--- ENTRIES SHOWN Enclosed Below ---

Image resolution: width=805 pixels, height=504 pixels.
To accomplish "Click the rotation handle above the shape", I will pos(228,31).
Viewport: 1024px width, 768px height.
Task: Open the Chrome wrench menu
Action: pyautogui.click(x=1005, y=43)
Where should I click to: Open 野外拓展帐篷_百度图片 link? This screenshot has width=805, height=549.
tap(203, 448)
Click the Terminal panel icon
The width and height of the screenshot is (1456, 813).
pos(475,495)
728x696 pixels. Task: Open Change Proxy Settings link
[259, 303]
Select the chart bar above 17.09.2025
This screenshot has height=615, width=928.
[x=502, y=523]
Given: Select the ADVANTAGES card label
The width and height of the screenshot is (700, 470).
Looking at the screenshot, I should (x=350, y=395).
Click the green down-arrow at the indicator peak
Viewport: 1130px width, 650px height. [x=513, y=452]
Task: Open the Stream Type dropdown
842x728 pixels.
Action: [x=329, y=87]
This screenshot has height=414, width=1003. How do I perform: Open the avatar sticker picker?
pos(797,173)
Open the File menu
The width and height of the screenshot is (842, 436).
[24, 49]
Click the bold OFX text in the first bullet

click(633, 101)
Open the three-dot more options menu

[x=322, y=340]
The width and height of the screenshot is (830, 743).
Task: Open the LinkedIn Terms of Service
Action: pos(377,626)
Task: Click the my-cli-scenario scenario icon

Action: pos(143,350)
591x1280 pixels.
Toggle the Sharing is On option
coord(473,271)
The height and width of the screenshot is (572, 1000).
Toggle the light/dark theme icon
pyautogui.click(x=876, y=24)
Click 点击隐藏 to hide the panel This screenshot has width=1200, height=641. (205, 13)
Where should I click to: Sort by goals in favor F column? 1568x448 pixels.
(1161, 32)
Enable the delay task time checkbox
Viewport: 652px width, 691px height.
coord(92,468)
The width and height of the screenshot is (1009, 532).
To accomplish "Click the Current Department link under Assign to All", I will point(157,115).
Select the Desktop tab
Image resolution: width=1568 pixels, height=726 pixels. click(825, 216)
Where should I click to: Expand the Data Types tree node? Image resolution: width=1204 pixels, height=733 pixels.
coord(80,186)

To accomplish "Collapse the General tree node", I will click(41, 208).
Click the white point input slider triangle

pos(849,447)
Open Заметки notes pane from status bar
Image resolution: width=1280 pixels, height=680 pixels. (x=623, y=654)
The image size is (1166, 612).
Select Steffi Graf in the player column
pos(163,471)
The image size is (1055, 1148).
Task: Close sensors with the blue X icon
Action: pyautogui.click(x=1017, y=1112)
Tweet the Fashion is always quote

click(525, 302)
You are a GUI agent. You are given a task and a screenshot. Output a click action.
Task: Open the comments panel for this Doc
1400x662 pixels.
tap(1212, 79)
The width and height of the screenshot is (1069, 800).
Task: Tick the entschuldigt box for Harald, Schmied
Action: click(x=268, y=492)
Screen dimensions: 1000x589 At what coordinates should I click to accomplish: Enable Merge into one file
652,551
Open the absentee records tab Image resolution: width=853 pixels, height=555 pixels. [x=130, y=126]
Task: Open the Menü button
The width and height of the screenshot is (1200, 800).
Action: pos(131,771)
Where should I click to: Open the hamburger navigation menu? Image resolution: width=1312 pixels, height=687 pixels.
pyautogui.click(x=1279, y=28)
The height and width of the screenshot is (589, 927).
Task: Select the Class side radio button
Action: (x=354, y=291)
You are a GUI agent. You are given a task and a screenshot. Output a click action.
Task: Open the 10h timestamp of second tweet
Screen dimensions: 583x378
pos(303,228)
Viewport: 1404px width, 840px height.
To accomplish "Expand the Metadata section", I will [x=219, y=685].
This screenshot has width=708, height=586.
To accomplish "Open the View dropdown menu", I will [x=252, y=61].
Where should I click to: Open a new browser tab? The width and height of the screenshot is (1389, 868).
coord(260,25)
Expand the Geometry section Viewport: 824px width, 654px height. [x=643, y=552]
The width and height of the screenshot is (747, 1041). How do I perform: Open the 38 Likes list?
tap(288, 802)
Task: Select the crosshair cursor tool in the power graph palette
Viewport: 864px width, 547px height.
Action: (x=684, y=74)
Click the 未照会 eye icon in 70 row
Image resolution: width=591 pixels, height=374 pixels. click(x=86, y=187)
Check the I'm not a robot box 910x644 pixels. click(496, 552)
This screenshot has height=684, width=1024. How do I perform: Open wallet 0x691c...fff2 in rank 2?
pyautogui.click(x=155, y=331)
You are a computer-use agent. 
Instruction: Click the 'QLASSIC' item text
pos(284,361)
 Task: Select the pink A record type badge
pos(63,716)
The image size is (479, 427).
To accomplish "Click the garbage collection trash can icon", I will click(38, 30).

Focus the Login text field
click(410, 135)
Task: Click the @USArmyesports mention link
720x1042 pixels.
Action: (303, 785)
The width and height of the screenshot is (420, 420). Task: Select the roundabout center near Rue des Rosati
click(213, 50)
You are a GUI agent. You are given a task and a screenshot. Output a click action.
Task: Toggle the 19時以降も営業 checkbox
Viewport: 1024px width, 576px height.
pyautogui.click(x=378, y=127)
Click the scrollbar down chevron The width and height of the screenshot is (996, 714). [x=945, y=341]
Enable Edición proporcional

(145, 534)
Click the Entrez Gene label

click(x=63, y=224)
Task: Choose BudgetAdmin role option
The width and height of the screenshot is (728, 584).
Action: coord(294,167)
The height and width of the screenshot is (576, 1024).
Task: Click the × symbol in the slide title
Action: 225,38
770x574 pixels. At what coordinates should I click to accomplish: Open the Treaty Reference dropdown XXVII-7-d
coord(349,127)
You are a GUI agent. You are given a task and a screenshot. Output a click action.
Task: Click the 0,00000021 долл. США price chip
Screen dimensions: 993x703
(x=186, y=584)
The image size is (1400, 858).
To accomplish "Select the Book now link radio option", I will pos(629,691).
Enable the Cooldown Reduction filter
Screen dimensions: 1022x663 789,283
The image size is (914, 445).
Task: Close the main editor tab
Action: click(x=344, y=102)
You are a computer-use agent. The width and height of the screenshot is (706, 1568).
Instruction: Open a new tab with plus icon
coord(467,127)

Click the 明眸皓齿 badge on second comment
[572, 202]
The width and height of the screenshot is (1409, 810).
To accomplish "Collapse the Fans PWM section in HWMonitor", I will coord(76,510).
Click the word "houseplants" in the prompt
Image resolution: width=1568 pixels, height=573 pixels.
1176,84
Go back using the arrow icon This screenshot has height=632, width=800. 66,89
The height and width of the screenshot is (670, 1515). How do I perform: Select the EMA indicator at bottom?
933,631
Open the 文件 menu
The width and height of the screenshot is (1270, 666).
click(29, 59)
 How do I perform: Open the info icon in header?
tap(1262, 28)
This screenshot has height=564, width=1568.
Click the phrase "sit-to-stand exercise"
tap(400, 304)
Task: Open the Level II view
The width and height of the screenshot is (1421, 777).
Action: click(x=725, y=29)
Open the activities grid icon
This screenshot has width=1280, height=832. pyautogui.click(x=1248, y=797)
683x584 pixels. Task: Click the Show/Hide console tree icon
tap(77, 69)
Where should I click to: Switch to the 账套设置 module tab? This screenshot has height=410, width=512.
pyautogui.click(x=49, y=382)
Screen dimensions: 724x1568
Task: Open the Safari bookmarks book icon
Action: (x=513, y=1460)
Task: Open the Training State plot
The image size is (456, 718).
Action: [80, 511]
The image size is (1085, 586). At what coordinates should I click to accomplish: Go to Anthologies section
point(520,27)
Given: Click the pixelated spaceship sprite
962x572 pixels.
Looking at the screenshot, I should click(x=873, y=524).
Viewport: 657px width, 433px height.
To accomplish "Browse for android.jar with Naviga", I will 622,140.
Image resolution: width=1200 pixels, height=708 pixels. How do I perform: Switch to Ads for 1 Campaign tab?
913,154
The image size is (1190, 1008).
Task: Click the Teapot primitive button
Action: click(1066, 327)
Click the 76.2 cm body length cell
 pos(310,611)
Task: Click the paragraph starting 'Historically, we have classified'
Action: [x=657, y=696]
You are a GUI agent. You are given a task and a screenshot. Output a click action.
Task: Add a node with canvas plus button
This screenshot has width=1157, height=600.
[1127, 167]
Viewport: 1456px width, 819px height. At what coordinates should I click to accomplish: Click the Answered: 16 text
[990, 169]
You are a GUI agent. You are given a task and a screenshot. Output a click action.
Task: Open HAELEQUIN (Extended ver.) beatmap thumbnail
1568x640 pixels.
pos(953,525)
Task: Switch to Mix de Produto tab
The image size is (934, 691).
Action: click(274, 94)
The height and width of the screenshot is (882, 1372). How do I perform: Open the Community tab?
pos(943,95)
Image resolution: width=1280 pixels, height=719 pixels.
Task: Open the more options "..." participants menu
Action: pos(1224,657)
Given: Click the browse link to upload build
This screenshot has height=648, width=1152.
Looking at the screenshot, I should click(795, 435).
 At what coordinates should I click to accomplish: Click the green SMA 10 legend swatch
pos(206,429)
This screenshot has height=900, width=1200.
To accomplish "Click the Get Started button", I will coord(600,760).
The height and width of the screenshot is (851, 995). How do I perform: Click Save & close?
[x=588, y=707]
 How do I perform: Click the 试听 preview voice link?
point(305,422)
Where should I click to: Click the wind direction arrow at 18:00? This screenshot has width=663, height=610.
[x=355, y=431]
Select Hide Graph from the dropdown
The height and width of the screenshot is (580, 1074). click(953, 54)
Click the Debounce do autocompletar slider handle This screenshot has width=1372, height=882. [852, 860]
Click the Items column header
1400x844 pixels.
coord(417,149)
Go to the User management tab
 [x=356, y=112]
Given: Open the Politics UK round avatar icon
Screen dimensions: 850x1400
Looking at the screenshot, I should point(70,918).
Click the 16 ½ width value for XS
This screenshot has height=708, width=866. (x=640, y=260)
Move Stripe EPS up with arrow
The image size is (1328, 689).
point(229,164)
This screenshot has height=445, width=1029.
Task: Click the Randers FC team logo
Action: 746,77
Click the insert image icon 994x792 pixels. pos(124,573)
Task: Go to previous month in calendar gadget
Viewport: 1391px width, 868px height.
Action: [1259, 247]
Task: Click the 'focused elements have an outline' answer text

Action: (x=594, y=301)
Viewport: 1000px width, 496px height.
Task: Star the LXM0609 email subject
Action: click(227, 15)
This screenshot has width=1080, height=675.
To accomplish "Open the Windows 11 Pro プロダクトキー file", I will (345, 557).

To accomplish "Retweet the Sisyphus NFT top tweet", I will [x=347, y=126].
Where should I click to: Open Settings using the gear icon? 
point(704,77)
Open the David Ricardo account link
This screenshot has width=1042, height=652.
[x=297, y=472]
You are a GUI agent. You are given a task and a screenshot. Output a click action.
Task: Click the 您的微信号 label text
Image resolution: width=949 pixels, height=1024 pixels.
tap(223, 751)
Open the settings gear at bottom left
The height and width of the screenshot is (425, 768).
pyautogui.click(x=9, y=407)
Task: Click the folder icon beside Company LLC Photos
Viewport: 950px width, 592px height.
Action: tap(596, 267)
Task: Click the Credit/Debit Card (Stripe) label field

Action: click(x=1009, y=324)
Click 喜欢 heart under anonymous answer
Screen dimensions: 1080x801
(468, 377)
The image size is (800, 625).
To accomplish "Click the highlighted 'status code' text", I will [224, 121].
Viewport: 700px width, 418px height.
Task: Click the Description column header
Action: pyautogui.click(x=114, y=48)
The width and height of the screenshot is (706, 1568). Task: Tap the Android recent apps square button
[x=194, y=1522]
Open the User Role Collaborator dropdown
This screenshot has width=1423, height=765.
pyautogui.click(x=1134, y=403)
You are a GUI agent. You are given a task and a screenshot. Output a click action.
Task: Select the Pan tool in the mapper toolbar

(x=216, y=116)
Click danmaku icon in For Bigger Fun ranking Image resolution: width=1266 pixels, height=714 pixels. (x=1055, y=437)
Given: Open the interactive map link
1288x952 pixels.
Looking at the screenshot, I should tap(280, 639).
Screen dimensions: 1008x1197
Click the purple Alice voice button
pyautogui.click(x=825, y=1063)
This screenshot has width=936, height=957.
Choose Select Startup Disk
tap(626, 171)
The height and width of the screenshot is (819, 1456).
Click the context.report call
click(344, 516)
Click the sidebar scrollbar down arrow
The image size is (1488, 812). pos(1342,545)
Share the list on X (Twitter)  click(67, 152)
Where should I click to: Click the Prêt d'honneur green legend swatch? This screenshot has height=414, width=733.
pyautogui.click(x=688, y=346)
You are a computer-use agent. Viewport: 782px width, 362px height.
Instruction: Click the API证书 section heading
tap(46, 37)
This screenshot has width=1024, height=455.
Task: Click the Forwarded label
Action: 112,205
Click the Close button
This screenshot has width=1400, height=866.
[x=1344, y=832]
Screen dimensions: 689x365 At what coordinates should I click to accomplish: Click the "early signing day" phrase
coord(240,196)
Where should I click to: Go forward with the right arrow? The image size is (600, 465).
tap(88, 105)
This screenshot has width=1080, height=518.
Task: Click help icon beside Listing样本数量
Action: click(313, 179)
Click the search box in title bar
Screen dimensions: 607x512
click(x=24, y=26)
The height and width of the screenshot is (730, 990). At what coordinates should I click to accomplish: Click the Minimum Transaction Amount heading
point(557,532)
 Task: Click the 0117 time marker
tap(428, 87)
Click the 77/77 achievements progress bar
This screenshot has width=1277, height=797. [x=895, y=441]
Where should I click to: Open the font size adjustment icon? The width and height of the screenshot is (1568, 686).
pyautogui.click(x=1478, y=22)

--- End of Enclosed ENTRIES SHOWN ---

TASK DESCRIPTION ->
From the records above, copy out the line with "Viewport: 950px width, 592px height.", the line with "You are a computer-use agent. Viewport: 782px", and every line between them, word for word.

TASK RESPONSE ->
Viewport: 950px width, 592px height.
Action: tap(596, 267)
Task: Click the Credit/Debit Card (Stripe) label field

Action: click(x=1009, y=324)
Click 喜欢 heart under anonymous answer
Screen dimensions: 1080x801
(468, 377)
The image size is (800, 625).
To accomplish "Click the highlighted 'status code' text", I will [224, 121].
Viewport: 700px width, 418px height.
Task: Click the Description column header
Action: pyautogui.click(x=114, y=48)
The width and height of the screenshot is (706, 1568). Task: Tap the Android recent apps square button
[x=194, y=1522]
Open the User Role Collaborator dropdown
This screenshot has width=1423, height=765.
pyautogui.click(x=1134, y=403)
You are a GUI agent. You are given a task and a screenshot. Output a click action.
Task: Select the Pan tool in the mapper toolbar

(x=216, y=116)
Click danmaku icon in For Bigger Fun ranking Image resolution: width=1266 pixels, height=714 pixels. (x=1055, y=437)
Given: Open the interactive map link
1288x952 pixels.
Looking at the screenshot, I should tap(280, 639).
Screen dimensions: 1008x1197
Click the purple Alice voice button
pyautogui.click(x=825, y=1063)
This screenshot has width=936, height=957.
Choose Select Startup Disk
tap(626, 171)
The height and width of the screenshot is (819, 1456).
Click the context.report call
click(344, 516)
Click the sidebar scrollbar down arrow
The image size is (1488, 812). pos(1342,545)
Share the list on X (Twitter)  click(67, 152)
Where should I click to: Click the Prêt d'honneur green legend swatch? This screenshot has height=414, width=733.
pyautogui.click(x=688, y=346)
You are a computer-use agent. Viewport: 782px width, 362px height.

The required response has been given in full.